**Task prompt:** Convert every line of the rows below into a JSON list of strings, one string per line, with blank lines omitted.
--- Start Data ---
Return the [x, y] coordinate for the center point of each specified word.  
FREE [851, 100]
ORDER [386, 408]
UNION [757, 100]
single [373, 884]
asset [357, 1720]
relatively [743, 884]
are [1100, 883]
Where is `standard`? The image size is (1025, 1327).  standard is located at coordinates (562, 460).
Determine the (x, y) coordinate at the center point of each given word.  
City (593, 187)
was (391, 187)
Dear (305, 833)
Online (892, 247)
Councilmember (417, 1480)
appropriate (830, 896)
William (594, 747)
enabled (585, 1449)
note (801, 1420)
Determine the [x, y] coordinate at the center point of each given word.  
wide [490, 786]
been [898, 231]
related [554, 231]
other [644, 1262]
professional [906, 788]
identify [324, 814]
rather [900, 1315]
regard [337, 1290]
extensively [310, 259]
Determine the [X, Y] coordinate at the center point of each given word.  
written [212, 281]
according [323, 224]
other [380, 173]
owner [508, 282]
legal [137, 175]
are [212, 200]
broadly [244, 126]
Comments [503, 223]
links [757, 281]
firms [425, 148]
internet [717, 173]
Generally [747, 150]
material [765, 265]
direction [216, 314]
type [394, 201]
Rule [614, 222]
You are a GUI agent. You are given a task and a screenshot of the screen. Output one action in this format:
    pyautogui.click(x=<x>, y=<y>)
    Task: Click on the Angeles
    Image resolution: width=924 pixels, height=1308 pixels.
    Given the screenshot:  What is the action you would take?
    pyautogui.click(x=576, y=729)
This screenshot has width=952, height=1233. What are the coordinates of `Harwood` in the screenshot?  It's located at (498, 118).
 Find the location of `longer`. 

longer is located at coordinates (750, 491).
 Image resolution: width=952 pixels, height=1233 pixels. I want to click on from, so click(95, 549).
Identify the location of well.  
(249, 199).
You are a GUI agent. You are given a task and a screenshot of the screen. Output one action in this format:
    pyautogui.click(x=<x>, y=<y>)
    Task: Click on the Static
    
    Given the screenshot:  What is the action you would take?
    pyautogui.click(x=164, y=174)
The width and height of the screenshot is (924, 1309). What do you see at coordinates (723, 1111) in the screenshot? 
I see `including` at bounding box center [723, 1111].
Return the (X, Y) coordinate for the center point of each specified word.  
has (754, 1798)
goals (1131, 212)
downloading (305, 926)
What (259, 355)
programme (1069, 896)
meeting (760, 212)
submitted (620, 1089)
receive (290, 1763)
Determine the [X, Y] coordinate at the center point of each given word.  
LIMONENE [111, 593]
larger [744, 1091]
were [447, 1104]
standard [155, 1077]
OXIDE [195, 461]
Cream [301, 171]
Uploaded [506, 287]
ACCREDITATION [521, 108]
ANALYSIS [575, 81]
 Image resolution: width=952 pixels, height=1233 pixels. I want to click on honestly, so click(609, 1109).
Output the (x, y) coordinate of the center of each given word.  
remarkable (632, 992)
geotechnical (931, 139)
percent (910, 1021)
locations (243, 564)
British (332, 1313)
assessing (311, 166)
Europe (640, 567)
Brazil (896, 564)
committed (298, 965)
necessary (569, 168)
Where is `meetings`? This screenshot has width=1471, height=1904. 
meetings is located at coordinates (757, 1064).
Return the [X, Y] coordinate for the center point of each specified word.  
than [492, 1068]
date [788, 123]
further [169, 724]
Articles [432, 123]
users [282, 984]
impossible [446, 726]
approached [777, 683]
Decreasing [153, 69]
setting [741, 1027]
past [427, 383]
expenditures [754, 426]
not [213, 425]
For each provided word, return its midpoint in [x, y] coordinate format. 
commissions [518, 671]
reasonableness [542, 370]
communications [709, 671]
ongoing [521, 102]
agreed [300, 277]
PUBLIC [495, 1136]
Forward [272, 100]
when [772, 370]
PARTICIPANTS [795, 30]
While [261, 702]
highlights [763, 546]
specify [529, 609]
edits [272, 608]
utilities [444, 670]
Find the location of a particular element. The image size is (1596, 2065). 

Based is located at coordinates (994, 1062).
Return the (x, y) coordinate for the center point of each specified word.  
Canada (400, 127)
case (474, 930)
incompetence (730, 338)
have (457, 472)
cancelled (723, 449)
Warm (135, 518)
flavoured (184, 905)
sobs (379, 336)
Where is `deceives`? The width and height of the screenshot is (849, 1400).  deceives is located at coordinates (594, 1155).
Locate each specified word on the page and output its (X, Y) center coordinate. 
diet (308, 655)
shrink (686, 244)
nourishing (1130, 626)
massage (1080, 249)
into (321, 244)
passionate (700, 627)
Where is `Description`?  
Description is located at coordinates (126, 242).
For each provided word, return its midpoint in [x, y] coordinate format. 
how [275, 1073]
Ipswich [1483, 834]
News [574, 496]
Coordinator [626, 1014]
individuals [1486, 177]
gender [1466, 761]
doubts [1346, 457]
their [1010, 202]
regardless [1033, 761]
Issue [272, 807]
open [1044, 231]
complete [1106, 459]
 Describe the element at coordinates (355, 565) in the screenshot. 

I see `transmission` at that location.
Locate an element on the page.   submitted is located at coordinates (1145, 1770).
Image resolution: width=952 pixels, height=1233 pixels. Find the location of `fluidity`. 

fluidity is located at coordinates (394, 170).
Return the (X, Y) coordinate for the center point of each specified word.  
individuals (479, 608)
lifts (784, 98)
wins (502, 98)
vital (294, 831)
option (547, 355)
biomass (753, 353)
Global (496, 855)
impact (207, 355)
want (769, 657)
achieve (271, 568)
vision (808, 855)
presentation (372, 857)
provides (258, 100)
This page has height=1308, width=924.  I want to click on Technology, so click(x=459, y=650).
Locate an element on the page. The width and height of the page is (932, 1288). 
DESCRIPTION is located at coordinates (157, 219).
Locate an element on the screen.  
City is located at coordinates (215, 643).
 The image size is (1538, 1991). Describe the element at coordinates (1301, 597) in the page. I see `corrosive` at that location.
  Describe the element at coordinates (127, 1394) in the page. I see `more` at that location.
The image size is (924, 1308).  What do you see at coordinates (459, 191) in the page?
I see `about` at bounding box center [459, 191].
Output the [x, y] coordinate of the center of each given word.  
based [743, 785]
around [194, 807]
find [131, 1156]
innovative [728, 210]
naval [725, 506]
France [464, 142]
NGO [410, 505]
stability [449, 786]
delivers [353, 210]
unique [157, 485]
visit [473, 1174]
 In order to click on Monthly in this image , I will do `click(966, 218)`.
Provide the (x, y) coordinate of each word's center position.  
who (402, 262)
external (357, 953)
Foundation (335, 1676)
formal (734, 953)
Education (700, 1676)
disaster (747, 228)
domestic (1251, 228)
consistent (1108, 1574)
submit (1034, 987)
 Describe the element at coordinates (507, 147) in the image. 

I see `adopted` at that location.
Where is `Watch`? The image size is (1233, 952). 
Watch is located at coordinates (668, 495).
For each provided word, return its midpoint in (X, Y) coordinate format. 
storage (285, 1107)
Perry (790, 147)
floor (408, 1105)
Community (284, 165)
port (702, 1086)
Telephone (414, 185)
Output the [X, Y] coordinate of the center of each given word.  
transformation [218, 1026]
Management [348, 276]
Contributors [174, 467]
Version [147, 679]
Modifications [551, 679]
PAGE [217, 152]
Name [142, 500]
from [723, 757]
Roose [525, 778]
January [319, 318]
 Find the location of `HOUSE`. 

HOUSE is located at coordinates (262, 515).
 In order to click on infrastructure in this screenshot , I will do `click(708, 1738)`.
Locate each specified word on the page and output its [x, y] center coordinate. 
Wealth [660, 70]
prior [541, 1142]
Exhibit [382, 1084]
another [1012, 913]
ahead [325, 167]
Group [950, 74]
--- End Data ---
**Task result:**
[
  "Return the [x, y] coordinate for the center point of each specified word.  ",
  "FREE [851, 100]",
  "ORDER [386, 408]",
  "UNION [757, 100]",
  "single [373, 884]",
  "asset [357, 1720]",
  "relatively [743, 884]",
  "are [1100, 883]",
  "Where is `standard`? The image size is (1025, 1327).  standard is located at coordinates (562, 460).",
  "Determine the (x, y) coordinate at the center point of each given word.  ",
  "City (593, 187)",
  "was (391, 187)",
  "Dear (305, 833)",
  "Online (892, 247)",
  "Councilmember (417, 1480)",
  "appropriate (830, 896)",
  "William (594, 747)",
  "enabled (585, 1449)",
  "note (801, 1420)",
  "Determine the [x, y] coordinate at the center point of each given word.  ",
  "wide [490, 786]",
  "been [898, 231]",
  "related [554, 231]",
  "other [644, 1262]",
  "professional [906, 788]",
  "identify [324, 814]",
  "rather [900, 1315]",
  "regard [337, 1290]",
  "extensively [310, 259]",
  "Determine the [X, Y] coordinate at the center point of each given word.  ",
  "written [212, 281]",
  "according [323, 224]",
  "other [380, 173]",
  "owner [508, 282]",
  "legal [137, 175]",
  "are [212, 200]",
  "broadly [244, 126]",
  "Comments [503, 223]",
  "links [757, 281]",
  "firms [425, 148]",
  "internet [717, 173]",
  "Generally [747, 150]",
  "material [765, 265]",
  "direction [216, 314]",
  "type [394, 201]",
  "Rule [614, 222]",
  "You are a GUI agent. You are given a task and a screenshot of the screen. Output one action in this format:",
  "    pyautogui.click(x=<x>, y=<y>)",
  "    Task: Click on the Angeles",
  "    Image resolution: width=924 pixels, height=1308 pixels.",
  "    Given the screenshot:  What is the action you would take?",
  "    pyautogui.click(x=576, y=729)",
  "This screenshot has width=952, height=1233. What are the coordinates of `Harwood` in the screenshot?  It's located at (498, 118).",
  " Find the location of `longer`. ",
  "longer is located at coordinates (750, 491).",
  " Image resolution: width=952 pixels, height=1233 pixels. I want to click on from, so click(95, 549).",
  "Identify the location of well.  ",
  "(249, 199).",
  "You are a GUI agent. You are given a task and a screenshot of the screen. Output one action in this format:",
  "    pyautogui.click(x=<x>, y=<y>)",
  "    Task: Click on the Static",
  "    Given the screenshot:  What is the action you would take?",
  "    pyautogui.click(x=164, y=174)",
  "The width and height of the screenshot is (924, 1309). What do you see at coordinates (723, 1111) in the screenshot? ",
  "I see `including` at bounding box center [723, 1111].",
  "Return the (X, Y) coordinate for the center point of each specified word.  ",
  "has (754, 1798)",
  "goals (1131, 212)",
  "downloading (305, 926)",
  "What (259, 355)",
  "programme (1069, 896)",
  "meeting (760, 212)",
  "submitted (620, 1089)",
  "receive (290, 1763)",
  "Determine the [X, Y] coordinate at the center point of each given word.  ",
  "LIMONENE [111, 593]",
  "larger [744, 1091]",
  "were [447, 1104]",
  "standard [155, 1077]",
  "OXIDE [195, 461]",
  "Cream [301, 171]",
  "Uploaded [506, 287]",
  "ACCREDITATION [521, 108]",
  "ANALYSIS [575, 81]",
  " Image resolution: width=952 pixels, height=1233 pixels. I want to click on honestly, so click(609, 1109).",
  "Output the (x, y) coordinate of the center of each given word.  ",
  "remarkable (632, 992)",
  "geotechnical (931, 139)",
  "percent (910, 1021)",
  "locations (243, 564)",
  "British (332, 1313)",
  "assessing (311, 166)",
  "Europe (640, 567)",
  "Brazil (896, 564)",
  "committed (298, 965)",
  "necessary (569, 168)",
  "Where is `meetings`? This screenshot has width=1471, height=1904. ",
  "meetings is located at coordinates (757, 1064).",
  "Return the [X, Y] coordinate for the center point of each specified word.  ",
  "than [492, 1068]",
  "date [788, 123]",
  "further [169, 724]",
  "Articles [432, 123]",
  "users [282, 984]",
  "impossible [446, 726]",
  "approached [777, 683]",
  "Decreasing [153, 69]",
  "setting [741, 1027]",
  "past [427, 383]",
  "expenditures [754, 426]",
  "not [213, 425]",
  "For each provided word, return its midpoint in [x, y] coordinate format. ",
  "commissions [518, 671]",
  "reasonableness [542, 370]",
  "communications [709, 671]",
  "ongoing [521, 102]",
  "agreed [300, 277]",
  "PUBLIC [495, 1136]",
  "Forward [272, 100]",
  "when [772, 370]",
  "PARTICIPANTS [795, 30]",
  "While [261, 702]",
  "highlights [763, 546]",
  "specify [529, 609]",
  "edits [272, 608]",
  "utilities [444, 670]",
  "Find the location of a particular element. The image size is (1596, 2065). ",
  "Based is located at coordinates (994, 1062).",
  "Return the (x, y) coordinate for the center point of each specified word.  ",
  "Canada (400, 127)",
  "case (474, 930)",
  "incompetence (730, 338)",
  "have (457, 472)",
  "cancelled (723, 449)",
  "Warm (135, 518)",
  "flavoured (184, 905)",
  "sobs (379, 336)",
  "Where is `deceives`? The width and height of the screenshot is (849, 1400).  deceives is located at coordinates (594, 1155).",
  "Locate each specified word on the page and output its (X, Y) center coordinate. ",
  "diet (308, 655)",
  "shrink (686, 244)",
  "nourishing (1130, 626)",
  "massage (1080, 249)",
  "into (321, 244)",
  "passionate (700, 627)",
  "Where is `Description`?  ",
  "Description is located at coordinates (126, 242).",
  "For each provided word, return its midpoint in [x, y] coordinate format. ",
  "how [275, 1073]",
  "Ipswich [1483, 834]",
  "News [574, 496]",
  "Coordinator [626, 1014]",
  "individuals [1486, 177]",
  "gender [1466, 761]",
  "doubts [1346, 457]",
  "their [1010, 202]",
  "regardless [1033, 761]",
  "Issue [272, 807]",
  "open [1044, 231]",
  "complete [1106, 459]",
  " Describe the element at coordinates (355, 565) in the screenshot. ",
  "I see `transmission` at that location.",
  "Locate an element on the page.   submitted is located at coordinates (1145, 1770).",
  "Image resolution: width=952 pixels, height=1233 pixels. Find the location of `fluidity`. ",
  "fluidity is located at coordinates (394, 170).",
  "Return the (X, Y) coordinate for the center point of each specified word.  ",
  "individuals (479, 608)",
  "lifts (784, 98)",
  "wins (502, 98)",
  "vital (294, 831)",
  "option (547, 355)",
  "biomass (753, 353)",
  "Global (496, 855)",
  "impact (207, 355)",
  "want (769, 657)",
  "achieve (271, 568)",
  "vision (808, 855)",
  "presentation (372, 857)",
  "provides (258, 100)",
  "This page has height=1308, width=924.  I want to click on Technology, so click(x=459, y=650).",
  "Locate an element on the page. The width and height of the page is (932, 1288). ",
  "DESCRIPTION is located at coordinates (157, 219).",
  "Locate an element on the screen.  ",
  "City is located at coordinates (215, 643).",
  " The image size is (1538, 1991). Describe the element at coordinates (1301, 597) in the page. I see `corrosive` at that location.",
  "  Describe the element at coordinates (127, 1394) in the page. I see `more` at that location.",
  "The image size is (924, 1308).  What do you see at coordinates (459, 191) in the page?",
  "I see `about` at bounding box center [459, 191].",
  "Output the [x, y] coordinate of the center of each given word.  ",
  "based [743, 785]",
  "around [194, 807]",
  "find [131, 1156]",
  "innovative [728, 210]",
  "naval [725, 506]",
  "France [464, 142]",
  "NGO [410, 505]",
  "stability [449, 786]",
  "delivers [353, 210]",
  "unique [157, 485]",
  "visit [473, 1174]",
  " In order to click on Monthly in this image , I will do `click(966, 218)`.",
  "Provide the (x, y) coordinate of each word's center position.  ",
  "who (402, 262)",
  "external (357, 953)",
  "Foundation (335, 1676)",
  "formal (734, 953)",
  "Education (700, 1676)",
  "disaster (747, 228)",
  "domestic (1251, 228)",
  "consistent (1108, 1574)",
  "submit (1034, 987)",
  " Describe the element at coordinates (507, 147) in the image. ",
  "I see `adopted` at that location.",
  "Where is `Watch`? The image size is (1233, 952). ",
  "Watch is located at coordinates (668, 495).",
  "For each provided word, return its midpoint in (X, Y) coordinate format. ",
  "storage (285, 1107)",
  "Perry (790, 147)",
  "floor (408, 1105)",
  "Community (284, 165)",
  "port (702, 1086)",
  "Telephone (414, 185)",
  "Output the [X, Y] coordinate of the center of each given word.  ",
  "transformation [218, 1026]",
  "Management [348, 276]",
  "Contributors [174, 467]",
  "Version [147, 679]",
  "Modifications [551, 679]",
  "PAGE [217, 152]",
  "Name [142, 500]",
  "from [723, 757]",
  "Roose [525, 778]",
  "January [319, 318]",
  " Find the location of `HOUSE`. ",
  "HOUSE is located at coordinates (262, 515).",
  " In order to click on infrastructure in this screenshot , I will do `click(708, 1738)`.",
  "Locate each specified word on the page and output its [x, y] center coordinate. ",
  "Wealth [660, 70]",
  "prior [541, 1142]",
  "Exhibit [382, 1084]",
  "another [1012, 913]",
  "ahead [325, 167]",
  "Group [950, 74]"
]